Perhaps using this preliminary CPR to classify CTTH patients into subgroups prior to carrying out a randomized clinical trial might lead to a strong effect size. However, this would require future controlled studies demonstrating consistent treatment findings since they will include more homogeneous samples. No studies have previously applied the TrP therapy programme, which was based on the clinical reasoning recently proposed by our group (12), used in this CPR. Future randomized controlled trials are now required in order to investigate the effectiveness of this therapy approach aimed at inactivating active muscle TrPs in CTTH patients.
There are a number of limitations to the study, including the small sample size. It is possible that the small sample size and the number of variables entered into the logistic regression may have resulted in over-fitting of the model, which can have led to spurious findings. However, in the development stage of a CPR it is important and necessary to include all the potential predictor variables, and any variable that may have fallen out as a predictor needs to be re-examined in future validation studies (48). Additionally, based on the prospective cohort design, it is also possible that the identified variables were simply predictors of the passage of time rather than contributing to the TrP therapy. Given the absence of previous investigation regarding the effectiveness of TrP therapy in CTTH patients, and the costs associated with high-quality clinical trials, a randomized trial was not the most sensible design at this time. The fact that it can be impossible to conclude definitively that the rule predicted a specific response to TrP therapy or the passage of time was known a priori is a question that would have to be answered in subsequent follow-on studies.
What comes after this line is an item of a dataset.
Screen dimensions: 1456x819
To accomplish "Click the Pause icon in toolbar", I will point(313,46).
Further, we should recognize that we used a generic questionnaire (SF-36) for assessing quality of life in our headache patients. Although it is one of the questionnaires most widely used in research, it would be recommended in future studies to include questionnaires evaluating perceived disability (49), anxiety (50) or depression (51) in headache populations.
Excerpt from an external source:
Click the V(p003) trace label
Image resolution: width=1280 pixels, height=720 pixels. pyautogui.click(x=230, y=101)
Finally, future studies with larger sample sizes and a greater number of potential predictor variables (e.g. those previously discussed) are necessary to establish definitively a CPR for identifying CTTH patients who are likely to experience a successful outcome with a muscle TrP therapy programme. Additionally, this study should include a long-term follow-up and a comparison group to investigate further the predictive value of the variables in this preliminary CPR. Finally, if a rule is validated, an impact analysis of implementation and its effect on clinical practice patterns, outcomes, and costs of care should be investigated.
Conclusions
The present preliminary CPR provides the ability to identify CTTH patients who are likely to experience an immediate and 1-month follow-up success with a muscle TrP therapy programme. Future studies with larger sample sizes and a greater number of potential predictor variables are necessary.